Friday, March 10, 2017

NASA and SpaceX Join Forces for Space Travel and Exploration

Even though NASA and SpaceX are both aiming to reach Mars and do more moon exploration in the coming years, they do not see themselves as competitors in the space travel industry. In fact, it is quite the contrary: NASA relies on SpaceX for cargo and astronaut delivery when its budget has been decreased and SpaceX relies on NASA for its technical experience and expertise. Neither one is likely to succeed in their space-based aspirations without the other. In Samantha Masunaga's L.A. Times article, she discusses some of the ways the relatively new company and the government agency work together to make their goals a reality.

NASA's budget today is approximately half of what it was in the 1960s, at the peak of the Space Race. So, in order to make delivery runs to the International Space Station or perform other space exploration, NASA has been working with SpaceX over the past several years to combine funding and experience. In 2006, SpaceX was chosen to help develop the Falcon 9 rocket and Dragon space capsule. About half the funding came from NASA and the other half from SpaceX, but it was the connection to NASA and the ability to work with experienced aerospace experts that helped SpaceX to grow so quickly.

In getting contracts with NASA to deliver equipment and people to the ISS, SpaceX gained massive credibility that would have taken much longer to develop any other way.
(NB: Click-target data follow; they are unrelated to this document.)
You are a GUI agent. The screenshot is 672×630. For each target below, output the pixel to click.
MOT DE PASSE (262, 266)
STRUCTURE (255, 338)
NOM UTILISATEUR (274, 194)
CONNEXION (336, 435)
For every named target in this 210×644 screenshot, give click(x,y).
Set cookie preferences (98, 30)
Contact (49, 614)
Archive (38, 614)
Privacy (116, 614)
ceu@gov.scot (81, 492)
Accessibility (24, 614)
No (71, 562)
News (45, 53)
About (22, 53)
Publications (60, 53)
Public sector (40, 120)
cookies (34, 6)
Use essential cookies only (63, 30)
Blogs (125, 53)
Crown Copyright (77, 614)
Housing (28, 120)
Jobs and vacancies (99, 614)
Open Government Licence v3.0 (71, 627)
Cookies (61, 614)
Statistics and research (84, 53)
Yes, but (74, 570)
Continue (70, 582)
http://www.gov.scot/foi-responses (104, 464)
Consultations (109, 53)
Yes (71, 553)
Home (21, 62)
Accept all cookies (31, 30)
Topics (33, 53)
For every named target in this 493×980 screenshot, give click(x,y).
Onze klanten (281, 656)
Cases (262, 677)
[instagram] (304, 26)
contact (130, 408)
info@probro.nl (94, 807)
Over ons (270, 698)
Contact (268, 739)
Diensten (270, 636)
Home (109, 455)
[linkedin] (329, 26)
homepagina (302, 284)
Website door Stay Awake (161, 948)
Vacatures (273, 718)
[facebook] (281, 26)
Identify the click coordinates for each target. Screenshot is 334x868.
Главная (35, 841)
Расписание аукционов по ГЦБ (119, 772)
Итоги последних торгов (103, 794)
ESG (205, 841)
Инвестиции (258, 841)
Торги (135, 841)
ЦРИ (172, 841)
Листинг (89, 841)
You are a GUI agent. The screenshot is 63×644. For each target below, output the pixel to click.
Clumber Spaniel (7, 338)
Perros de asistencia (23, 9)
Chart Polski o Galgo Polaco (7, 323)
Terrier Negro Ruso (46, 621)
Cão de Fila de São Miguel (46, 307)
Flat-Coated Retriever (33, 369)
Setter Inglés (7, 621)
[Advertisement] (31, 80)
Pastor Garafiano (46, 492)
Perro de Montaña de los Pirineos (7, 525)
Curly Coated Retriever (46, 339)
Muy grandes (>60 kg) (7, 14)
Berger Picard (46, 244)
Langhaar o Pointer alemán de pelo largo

NASA was able to get a private company's help in filling in their shrinking budget, especially as the space program was closed down, and SpaceX was able to build on their knowledge and become well-known in the industry as the main company in the private sector with such a close association with NASA. Today, SpaceX and Boeing are the two main contractors for shuttling astronauts to and from the ISS. Even if SpaceX is investing some of its own money in such missions, it makes sense, because the company gains popularity through being in the public eye.

Other private companies are getting in on the space exploration industry, but none on the same level as SpaceX. Blue Origin is doing research and development on lunar landers to be able to send deliveries to the moon. Virgin Orbit, a split-off from Virgin Galactic, is working on designing and building satellites. NASA, since the closing of the space program, has taken on the role of "development catalyst," encouraging and helping other companies to be able to break into the space exploration industry. It's a good strategy. By combining with other, newer companies with more funding, they will likely be able to one day succeed in some goals like the landing of humans on Mars, a mission that as of now seems improbable at best. With enough research and technological innovation, as well as teamwork between disciplines and companies, it could be a possibility in the years to come.